I’m not sure what you did on Friday night, but it was probably different than how I spent mine: looking at charts and, in particular, Fibonacci extensions. In other words, this dialog box in SlopeCharts:
What I found was mildly interesting. I did a retracement to two anchor points on the S&P 500, which I have circled in red below (click graph for big version). There were two extensions automatically drawn above the highest anchor.
The first extension did an amazing job providing a “ceiling” to price thrust. In other words, the S&P 500 went up for years without any hesitation, but the moment it got to the 1.618 level, blammo, it stopped cold. It’s actually kind of jaw-dropping. In fact, it came within 99.85% of the target.
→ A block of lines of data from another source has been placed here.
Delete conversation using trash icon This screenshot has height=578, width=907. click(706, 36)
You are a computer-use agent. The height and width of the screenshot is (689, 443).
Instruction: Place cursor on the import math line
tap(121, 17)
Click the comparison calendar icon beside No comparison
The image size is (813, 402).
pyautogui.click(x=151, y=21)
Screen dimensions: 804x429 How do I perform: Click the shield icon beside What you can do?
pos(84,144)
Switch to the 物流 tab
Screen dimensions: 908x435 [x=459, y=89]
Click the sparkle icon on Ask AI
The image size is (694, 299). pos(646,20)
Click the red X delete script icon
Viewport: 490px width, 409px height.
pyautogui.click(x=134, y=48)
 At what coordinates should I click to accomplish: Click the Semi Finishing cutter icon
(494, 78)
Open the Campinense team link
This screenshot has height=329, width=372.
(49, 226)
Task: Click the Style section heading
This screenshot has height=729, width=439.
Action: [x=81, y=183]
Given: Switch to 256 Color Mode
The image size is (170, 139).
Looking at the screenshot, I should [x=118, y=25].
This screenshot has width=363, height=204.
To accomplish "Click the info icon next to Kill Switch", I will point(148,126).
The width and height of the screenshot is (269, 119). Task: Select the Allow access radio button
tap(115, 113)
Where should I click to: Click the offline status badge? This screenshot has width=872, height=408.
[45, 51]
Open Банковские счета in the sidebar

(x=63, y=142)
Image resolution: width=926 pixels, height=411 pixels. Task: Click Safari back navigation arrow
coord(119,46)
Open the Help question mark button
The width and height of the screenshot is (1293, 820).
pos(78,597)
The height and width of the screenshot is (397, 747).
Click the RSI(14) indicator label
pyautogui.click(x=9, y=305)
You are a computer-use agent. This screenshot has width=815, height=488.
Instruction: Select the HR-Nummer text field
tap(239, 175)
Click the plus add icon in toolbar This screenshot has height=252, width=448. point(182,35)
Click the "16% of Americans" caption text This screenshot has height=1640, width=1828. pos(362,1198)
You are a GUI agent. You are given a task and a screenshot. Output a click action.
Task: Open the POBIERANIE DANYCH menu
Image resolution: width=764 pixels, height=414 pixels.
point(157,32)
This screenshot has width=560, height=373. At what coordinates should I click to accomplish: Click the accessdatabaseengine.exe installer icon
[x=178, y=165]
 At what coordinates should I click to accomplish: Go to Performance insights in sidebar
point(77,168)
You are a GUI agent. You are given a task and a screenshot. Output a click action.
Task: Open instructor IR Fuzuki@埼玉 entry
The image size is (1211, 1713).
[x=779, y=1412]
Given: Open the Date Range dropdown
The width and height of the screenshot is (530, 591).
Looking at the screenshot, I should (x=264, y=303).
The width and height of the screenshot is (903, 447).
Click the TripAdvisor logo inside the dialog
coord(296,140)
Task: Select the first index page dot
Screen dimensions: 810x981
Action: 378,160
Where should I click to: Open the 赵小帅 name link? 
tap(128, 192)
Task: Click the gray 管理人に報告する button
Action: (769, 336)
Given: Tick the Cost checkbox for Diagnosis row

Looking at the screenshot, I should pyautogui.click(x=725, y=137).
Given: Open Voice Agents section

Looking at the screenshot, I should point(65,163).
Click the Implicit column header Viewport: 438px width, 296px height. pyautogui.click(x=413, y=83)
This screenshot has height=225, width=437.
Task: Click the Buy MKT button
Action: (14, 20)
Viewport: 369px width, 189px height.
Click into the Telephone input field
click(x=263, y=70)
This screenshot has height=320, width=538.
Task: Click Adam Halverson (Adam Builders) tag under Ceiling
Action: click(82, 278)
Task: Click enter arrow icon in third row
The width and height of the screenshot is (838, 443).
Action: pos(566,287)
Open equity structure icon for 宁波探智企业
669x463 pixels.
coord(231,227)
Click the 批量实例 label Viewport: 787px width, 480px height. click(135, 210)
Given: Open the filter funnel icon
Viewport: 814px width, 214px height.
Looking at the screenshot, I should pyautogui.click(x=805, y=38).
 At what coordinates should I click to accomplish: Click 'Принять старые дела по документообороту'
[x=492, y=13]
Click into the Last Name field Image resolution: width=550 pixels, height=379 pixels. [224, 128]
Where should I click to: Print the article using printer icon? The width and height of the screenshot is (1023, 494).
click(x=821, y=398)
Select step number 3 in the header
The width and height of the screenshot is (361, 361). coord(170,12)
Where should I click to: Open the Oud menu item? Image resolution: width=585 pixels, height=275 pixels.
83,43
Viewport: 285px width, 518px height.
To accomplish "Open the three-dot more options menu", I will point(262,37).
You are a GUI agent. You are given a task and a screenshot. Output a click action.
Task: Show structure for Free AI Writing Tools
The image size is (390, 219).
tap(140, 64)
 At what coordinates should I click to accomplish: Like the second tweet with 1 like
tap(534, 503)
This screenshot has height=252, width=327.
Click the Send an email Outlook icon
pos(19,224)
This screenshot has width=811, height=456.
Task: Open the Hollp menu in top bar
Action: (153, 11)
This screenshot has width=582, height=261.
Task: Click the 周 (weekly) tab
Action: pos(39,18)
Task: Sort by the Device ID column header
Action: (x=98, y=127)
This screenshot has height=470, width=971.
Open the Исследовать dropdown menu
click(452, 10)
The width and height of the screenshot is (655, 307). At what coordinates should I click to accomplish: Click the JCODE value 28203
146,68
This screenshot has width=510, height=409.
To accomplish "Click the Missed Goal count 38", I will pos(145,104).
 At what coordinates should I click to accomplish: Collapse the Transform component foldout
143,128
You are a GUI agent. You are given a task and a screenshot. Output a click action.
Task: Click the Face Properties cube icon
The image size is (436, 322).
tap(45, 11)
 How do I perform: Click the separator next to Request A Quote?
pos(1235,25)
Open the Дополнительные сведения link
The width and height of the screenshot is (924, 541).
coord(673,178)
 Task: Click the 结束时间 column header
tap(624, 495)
We’re talking about 3 S&P points on an index valued at 2134.
After months of grinding away, thanks to the darling Federal Reserve’s help, it reached escape velocity and was able to rocket higher once more. Now I would love to say it stopped cold at the 2.618 level, but, just to piss me off, it didn’t do so. We have overshot the level. Whether this is a temporary overshoot or whether the extension is irrelevant at this point remains to be seen.
Out of curiosity, I did something similar with the Dow Jones Composite. Again, the anchor points are circled in red.
In this case, the results are a little more intriguing. Prices got slammed to a halt at 1.618 (green tint) and, more recently, they have slipped just 1% above the 2.618 level. A violation, yes, but what’s 1% between friends?
In the coming weeks, it will be interesting to see if these highest extension levels have any sway or not.